岩井研究科長よりの主催者ご挨拶の後、山口助教よりHiDEPの紹介を行いました。 HiDEPは今年度の次世代医療機器携拠点整備等事業(AMED」に採択されました。今後も引き続いてプログラムの充実・強化を図ってまいりますが、AIは今後深く関わってくる重要技術であることから、今回の特別シンポジウムはHiDEPの新しい取り組みのキックオフの位置付けとも捉えています。

今回はAI技術を用いた医療の研究開発、承認審査において第一線で活躍しておられる以下、4名の先生方にご講演をお願い致しました。

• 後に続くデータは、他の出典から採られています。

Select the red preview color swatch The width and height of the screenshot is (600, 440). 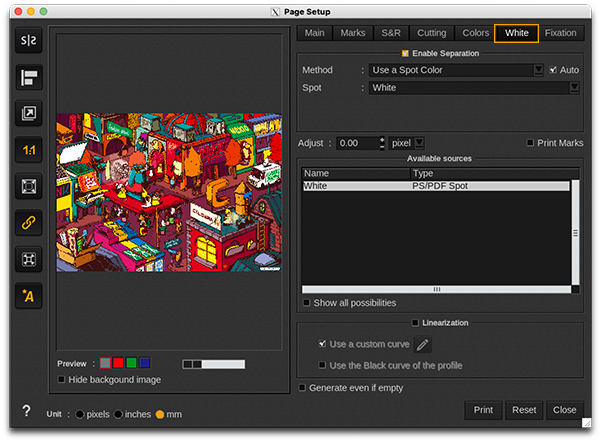pyautogui.click(x=118, y=363)
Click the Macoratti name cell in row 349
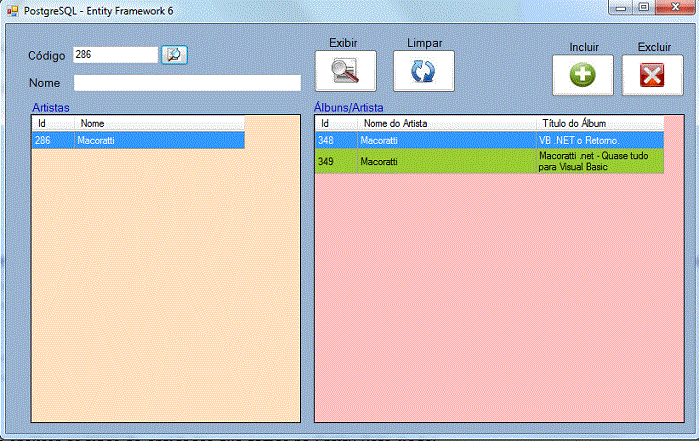 click(444, 161)
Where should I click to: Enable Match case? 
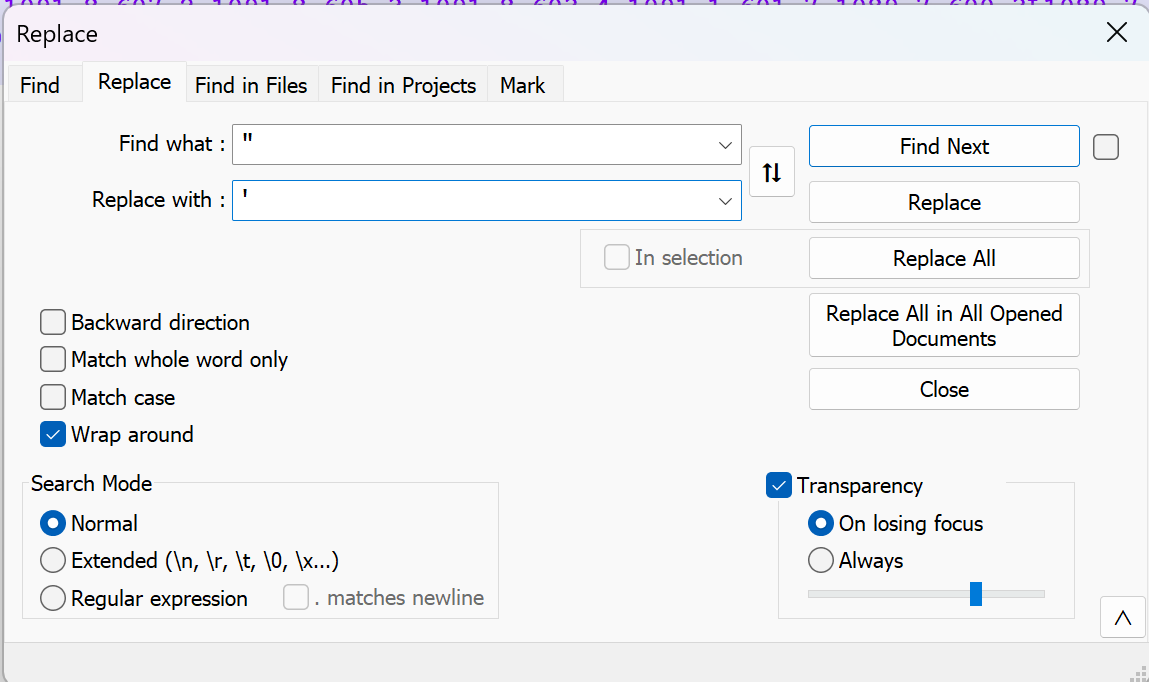[x=52, y=396]
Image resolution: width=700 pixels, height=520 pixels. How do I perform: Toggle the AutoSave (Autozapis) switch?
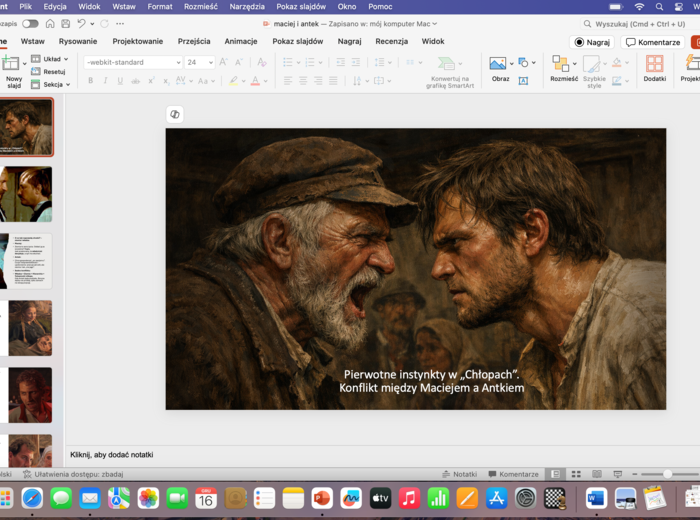click(x=30, y=23)
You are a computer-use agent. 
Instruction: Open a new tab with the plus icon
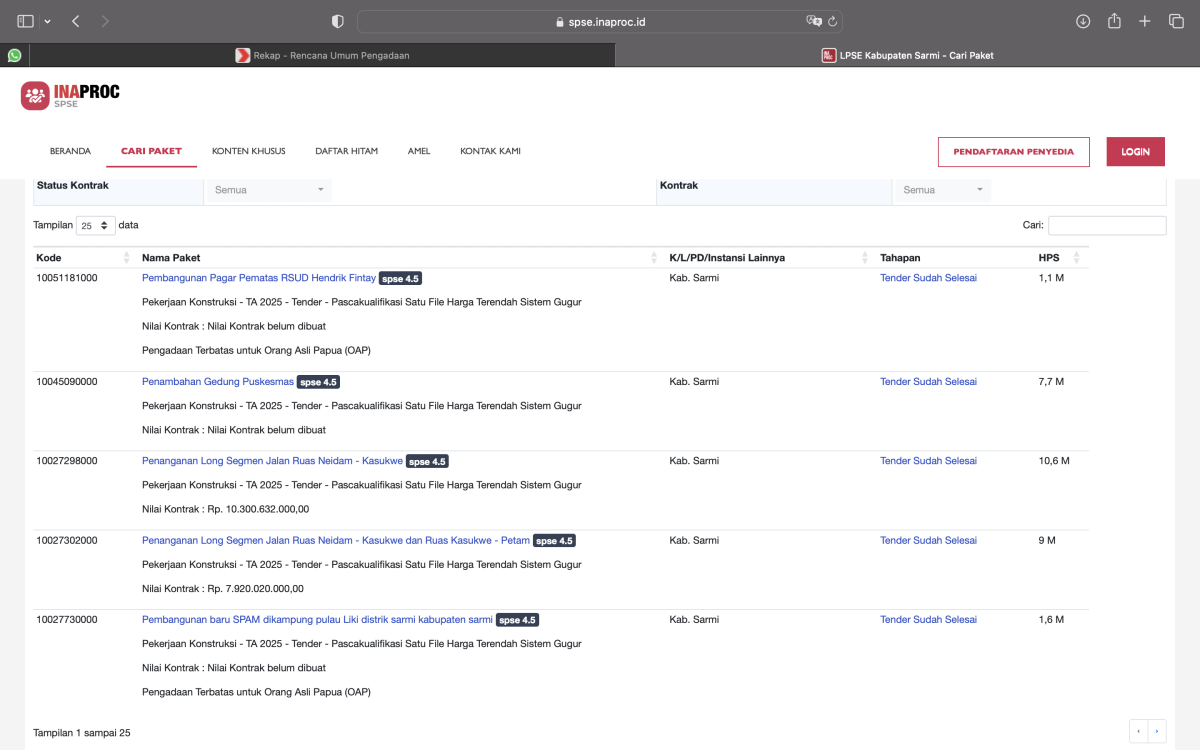click(x=1146, y=21)

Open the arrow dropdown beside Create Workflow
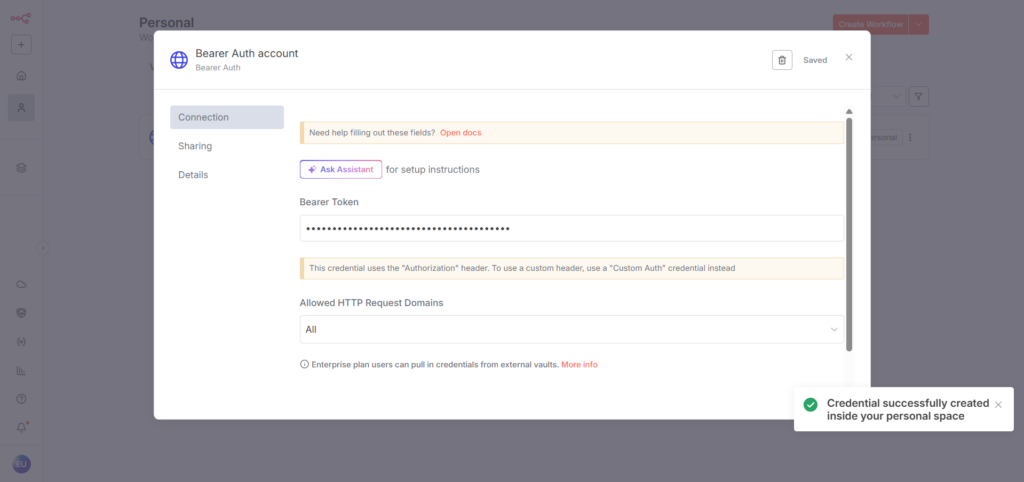click(919, 23)
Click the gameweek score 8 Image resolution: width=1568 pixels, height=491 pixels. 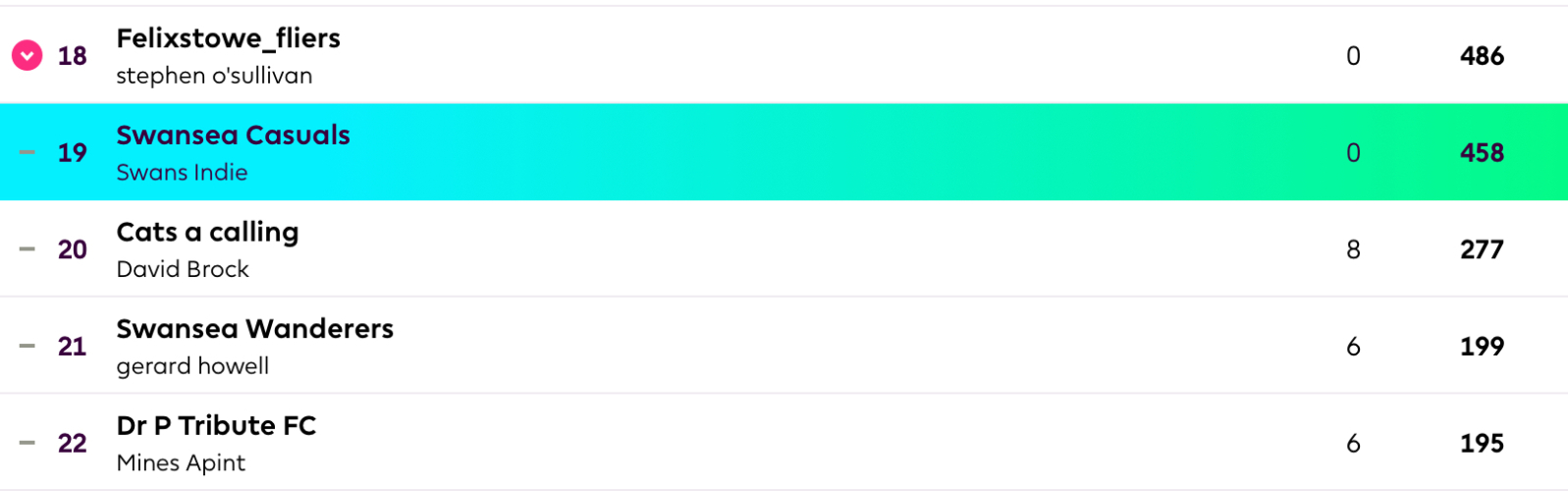tap(1353, 249)
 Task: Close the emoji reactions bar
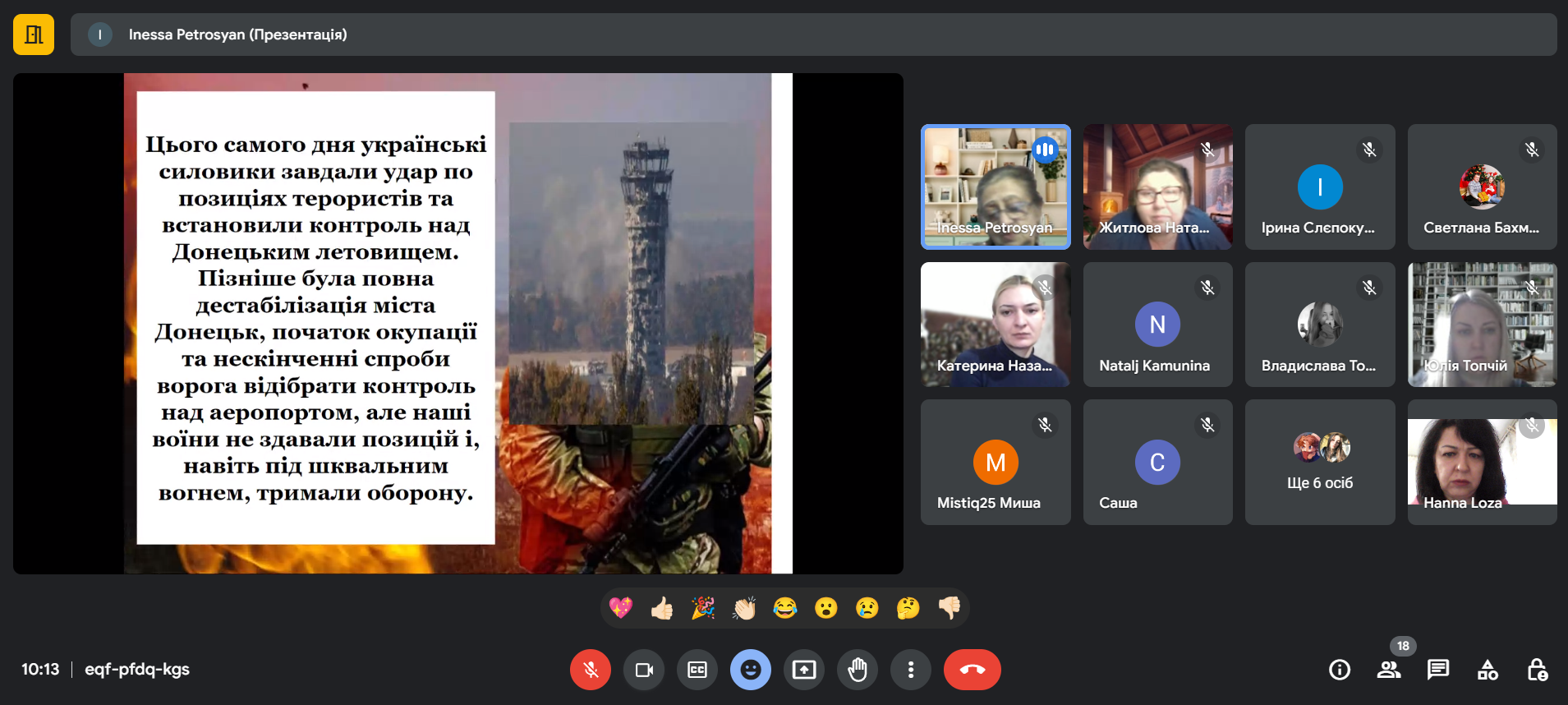click(x=750, y=670)
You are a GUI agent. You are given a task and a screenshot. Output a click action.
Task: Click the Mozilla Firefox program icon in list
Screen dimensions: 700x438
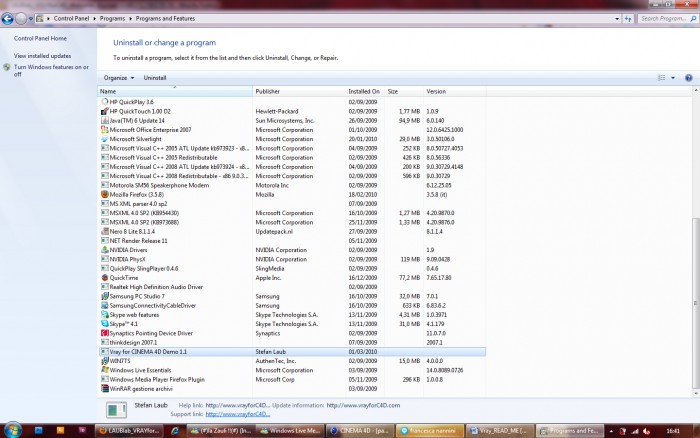(104, 194)
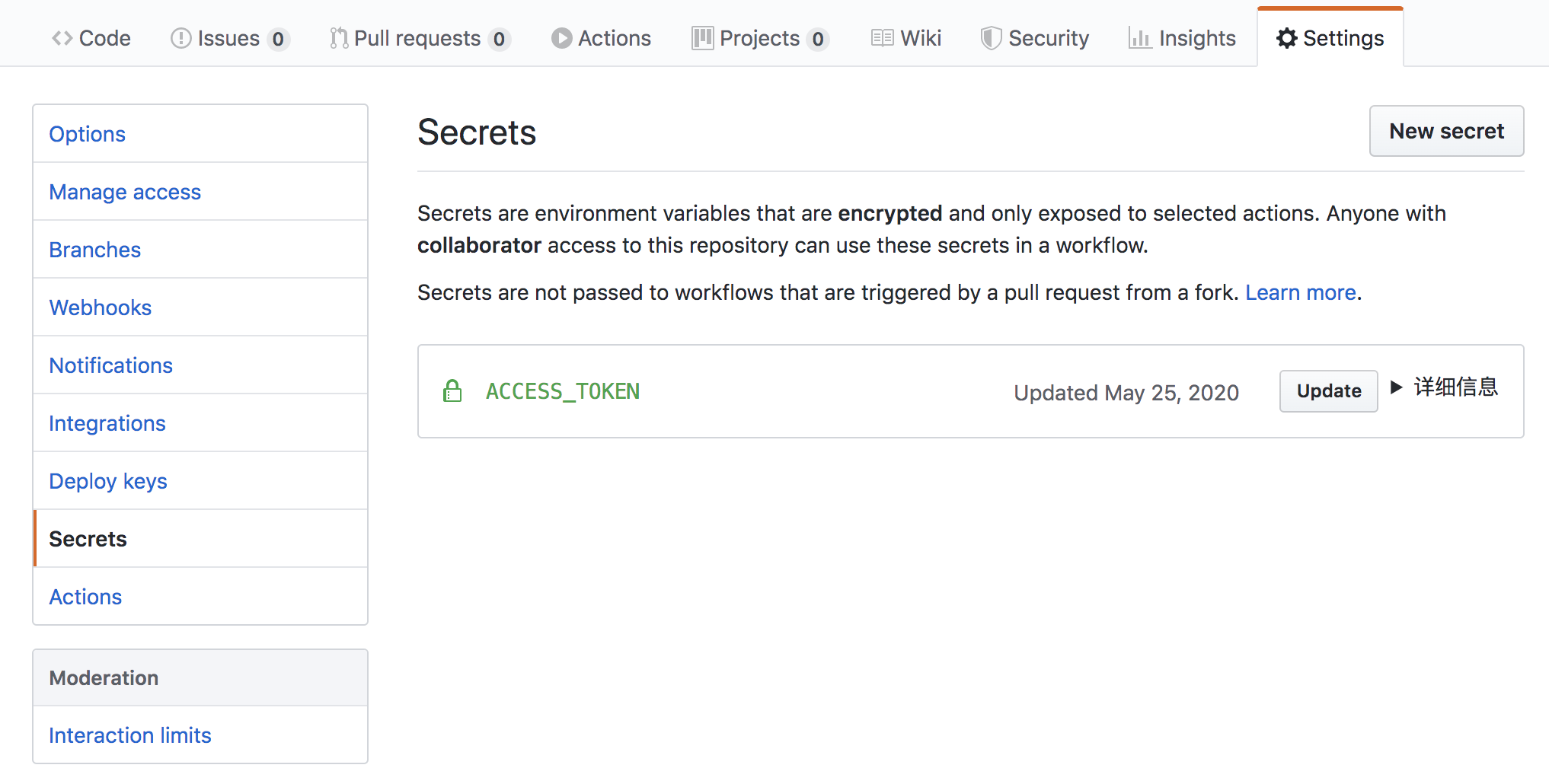Expand the 详细信息 disclosure triangle
Viewport: 1549px width, 784px height.
[1396, 387]
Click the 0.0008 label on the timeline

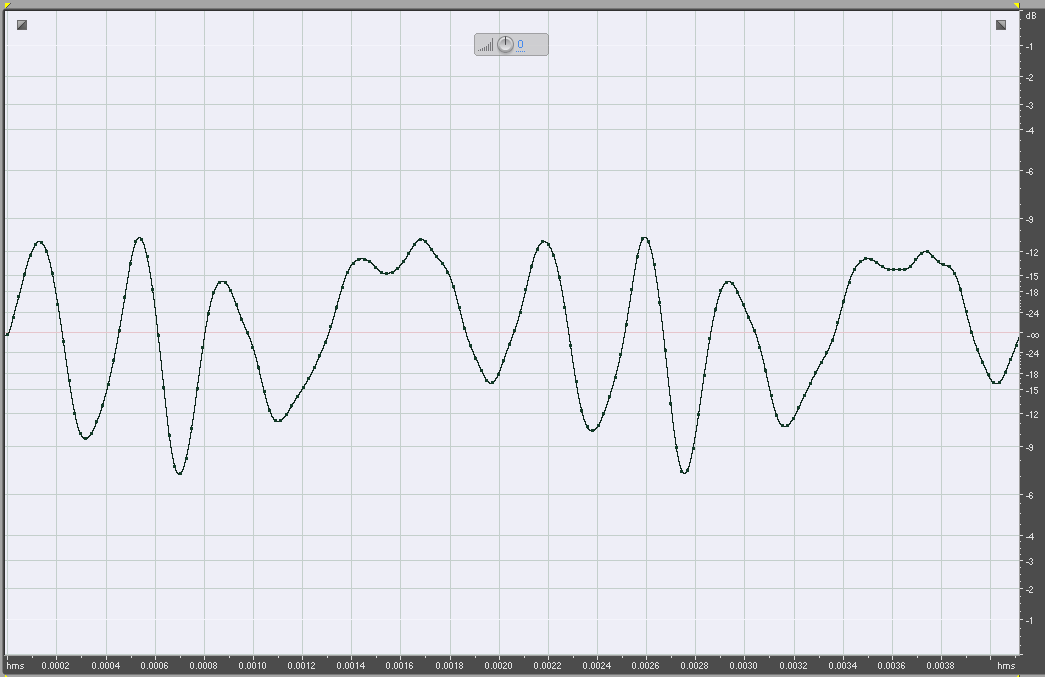point(204,664)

1.「社会実装を志向したAI搭載医療機器の開発」 浜本 隆二 先生

(社)日本メディカルAI学会 代表理事

2.「医療・予防医療におけるAIの開発と活用に向けて」 瀬々 潤 先生

(株)ヒューマノーム研究所 代表取締役社長

3.「深層学習の医療・創薬への応用」 石谷 隆一郎 先生

(株)Preferred Networks リサーチャー/東京大学大学院理学系研究科 特任教授

4.「AIを用いた医療機器の承認審査の考え方」 加藤 健太郎 先生

(独)医薬品医療機器総合機構(PMDA) 医療機器審査第一部 審査専門員

浜本先生からは、医療AI研究の現状や世界の潮流、日本のAI戦略(Society5.0への取り込み、オールジャパン体制)、CREST/PRISMなど国家プロジェクトの概要、さらには、メディカルAIを進めるための重要なポイント(現場の先生の仕事を阻害しないこと、効率的に良質なデータ収集を行うこと)についてお示しいただきました。また、社会実装を志向したAI搭載医療機器の例として、内視鏡や婦人科での画像解析AI応用などの紹介をしていただきました。

 

瀬々先生からは、AI研究の進展(今や実働の時代。AIが医師を直接的に補助することを目標とした研究が進んでいる)、予防医療に向けた活動例(湯野浜ヒューマノームラボ)、医療情報学と工学の関わりなどを御紹介いただきました。AIは単なる手段であり、医師のため、患者のためのものを作るべきだとの強い思いから、先生が会長を務められる第二回日本メディカル学会学術集会では「AIを医師にも患者にも」の文言を副題としていることも紹介されました。

 

石谷先生からは、深層学習の特徴や優れた点及びその医療分野への応用例について紹介いただきました。創薬への応用例として、深層学習技術が化合物合成のデザインや化合物の物性推定が可能なレベルにまで至っていることをお示しいただきました。

 

 

加藤先生からは、医療機器の承認審査に関わっておられるお立場から、非常に分かりやすく有用な情報をご提供いただきました。まずは「そもそも医療機器を上市するにあたってどのような規制があるか」について基本的な解説をしていただきました。政令に「プログラム」の文言が追加されていることから、診断用に用いるプログラムはすべて薬機法の対象になるとのことです。後半はプログラムを使う機器開発についてでした。現在のところ、ブラックボックス性(AIの挙動の根拠が機器の開発者にとっても未知数なこと)と可塑性(市販後も医療機器の性能を逐次変化させる運用がなされる可能性があること、市販後学習により必ずしも性能向上するとは限らない)の2点が審査にあたっての重要なポインであるとのことでした。

最後に寺西副機構長より演者の先生方、聴講者の方々、サポートしていただいた大学側関係者の方々に対して感謝のお言葉が述べられ、閉会となりました。講演後の懇親会では意見交換や名刺交換を通じて活発な交流が行われました。